Oceans envelop three-quarters of our planet’s surface. The survival of three billion people depends on their incredible bounty. Only now are we discovering how the ocean’s largest inhabitants are helping to enhance this.
Just like on land, most of life in the ocean ultimately runs off plants and photosynthesis. In the ocean, the plants that live there are microscopic, called phytoplankton. The whole ocean ecosystem is driven by these plants that grow on the surface – and as phytoplankton produce half of the oxygen that we breathe, we rely on them too.
When phytoplankton use up all the nutrients in the water, this vital growth goes into decline.
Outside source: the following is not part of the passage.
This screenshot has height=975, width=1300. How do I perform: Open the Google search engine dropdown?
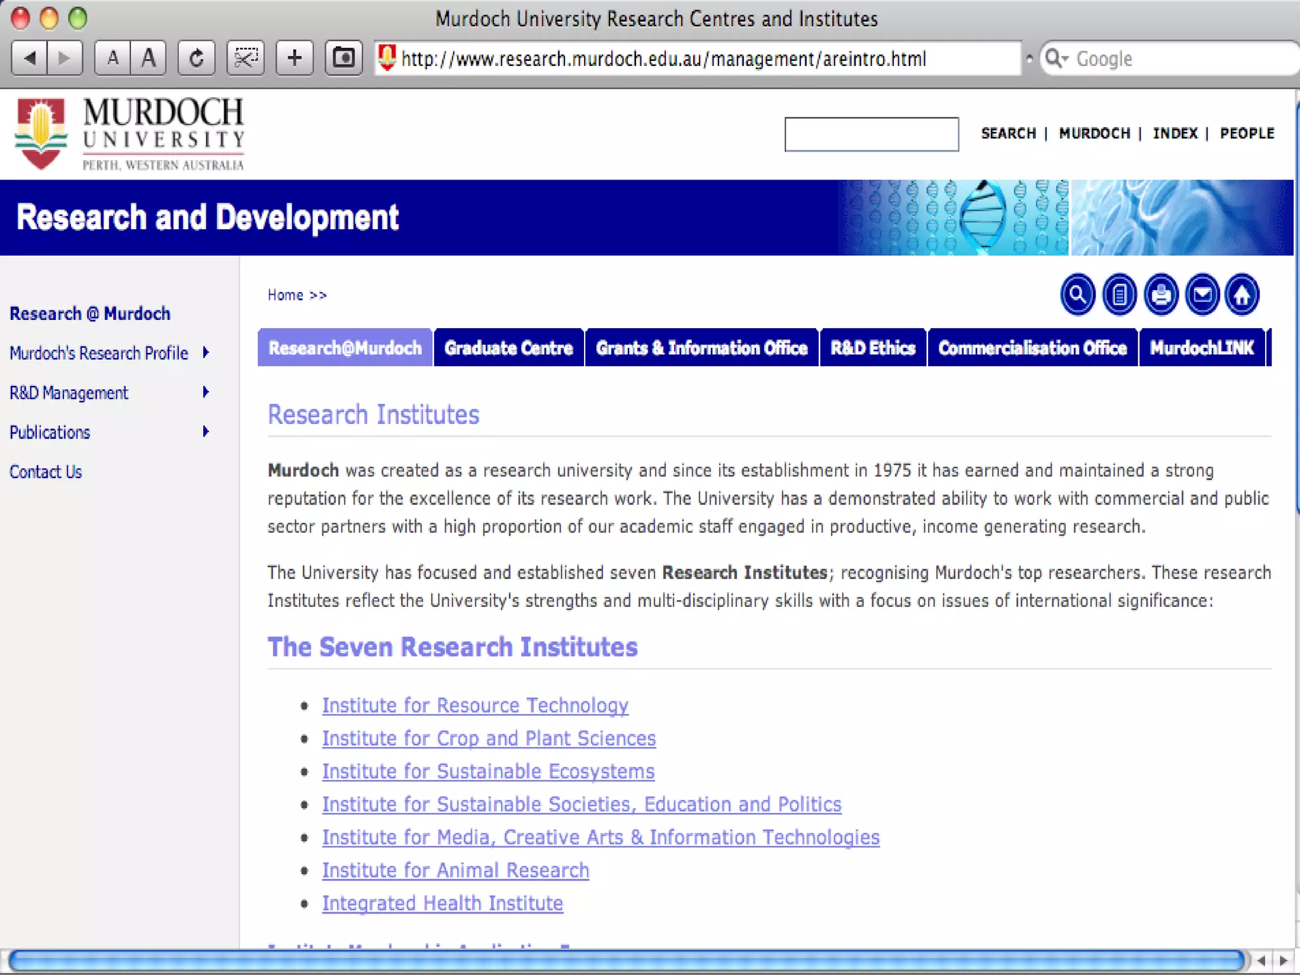[1056, 58]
But nature provides an unexpected lifeline, in the form of whale excrement. Whales excrete near the surface, releasing huge amounts of nutrients. It’s the perfect place to plant fertiliser to grow phytoplankton, at the level where there’s the most amount of sun and oxygen.
In this film, wildlife cameraman Doug Allan, Dr M Sanjayan and Stephanie Wear at The Nature Conservancy, and Dr Joe Roman, conservation biologist at Duke University, describe how this is changing our view of whales. We thought that they were our competitors because they consumed the same fish that we relied on. Now we know they are our allies by recycling nutrients, helping sustain our ocean’s precious plantlife.